= Prompt =
After finding the line that contains "[0] (1327, 55)" in the entries below, retype it and every following line precisely, the last included.

(Collected data)
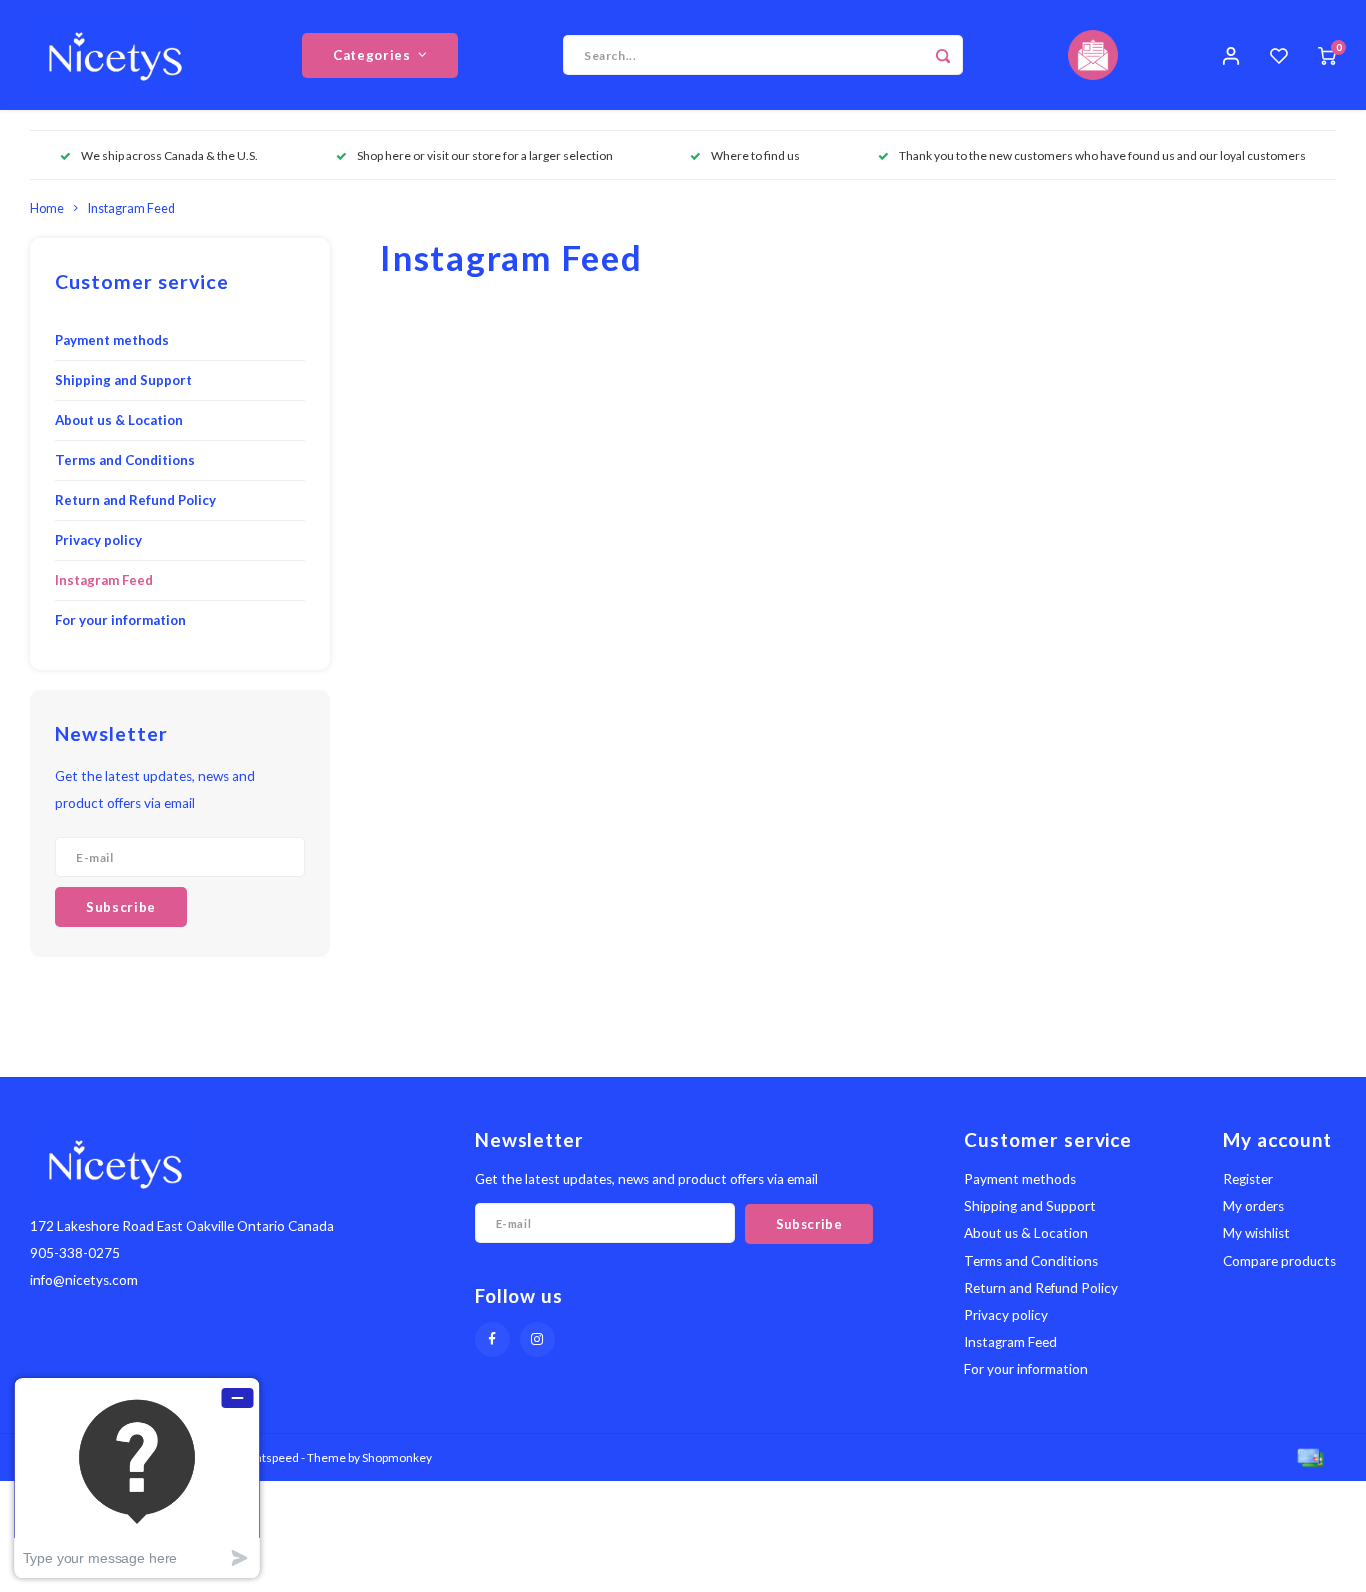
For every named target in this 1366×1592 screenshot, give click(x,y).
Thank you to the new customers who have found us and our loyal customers (1102, 155)
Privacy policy (98, 540)
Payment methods (112, 340)
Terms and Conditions (125, 460)
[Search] (943, 55)
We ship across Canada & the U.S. (169, 155)
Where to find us (755, 155)
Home (47, 208)
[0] (1327, 55)
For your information (120, 620)
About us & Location (119, 420)
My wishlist (1256, 1233)
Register (1248, 1179)
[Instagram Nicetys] (537, 1339)
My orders (1253, 1206)
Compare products (1279, 1261)
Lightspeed (269, 1457)
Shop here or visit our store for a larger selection (485, 155)
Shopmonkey (397, 1457)
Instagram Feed (131, 208)
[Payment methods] (1309, 1455)
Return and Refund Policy (135, 500)
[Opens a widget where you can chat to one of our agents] (137, 1477)
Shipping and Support (123, 380)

= Solution below =
[0] (1327, 55)
For your information (120, 620)
About us & Location (119, 420)
My wishlist (1256, 1233)
Register (1248, 1179)
[Instagram Nicetys] (537, 1339)
My orders (1253, 1206)
Compare products (1279, 1261)
Lightspeed (269, 1457)
Shop here or visit our store for a larger selection (485, 155)
Shopmonkey (397, 1457)
Instagram Feed (131, 208)
[Payment methods] (1309, 1455)
Return and Refund Policy (135, 500)
[Opens a widget where you can chat to one of our agents] (137, 1477)
Shipping and Support (123, 380)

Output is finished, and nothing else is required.